Machine learning-assisted design of oxygen-containing inorganic coating materials on a separator for lithium metal anodes†
Abstract
The growth of lithium dendrites and its associated challenges pose significant obstacles to the widespread adoption of lithium metal anodes. Although numerous inorganic materials offer the potential for stabilizing lithium metal anodes, trial-and-error experiments are time-consuming and cost-intensive. In this work, first, a high-throughput screening workflow integrated with machine learning and calculations has been used to identify possible materials, which incorporates several key indicators encompassing electronic conductivity, phase stability, mechanical properties, chemical stability, and lithium-ion transport performance.

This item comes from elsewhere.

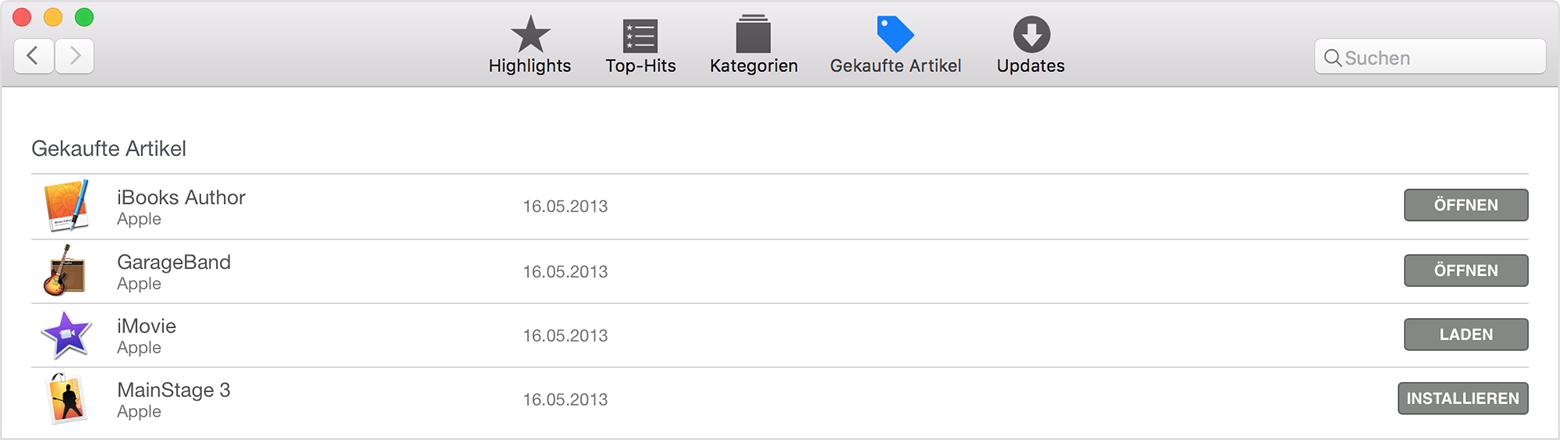
Task: Select the MainStage 3 title text
Action: 174,389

Four materials were used in experiments, and the results from both characterization and electrochemical testing show that HfO2@PP exhibits the best performance, which includes having the highest Young's modulus. Furthermore, an Li||Li symmetric cell assembled using HfO2@PP operating at 1 mA cm−2 and 1 mA h cm−2 exhibited stable cycling for over 1000 h, while an Li||LFP cell assembled using HfO2@PP has a capacity retention rate of more than 90% and an average coulombic efficiency of 99.7% after 200 cycles at 1 C. This work provides a design method and ideas for inorganic coating materials on separators for lithium metal anodes.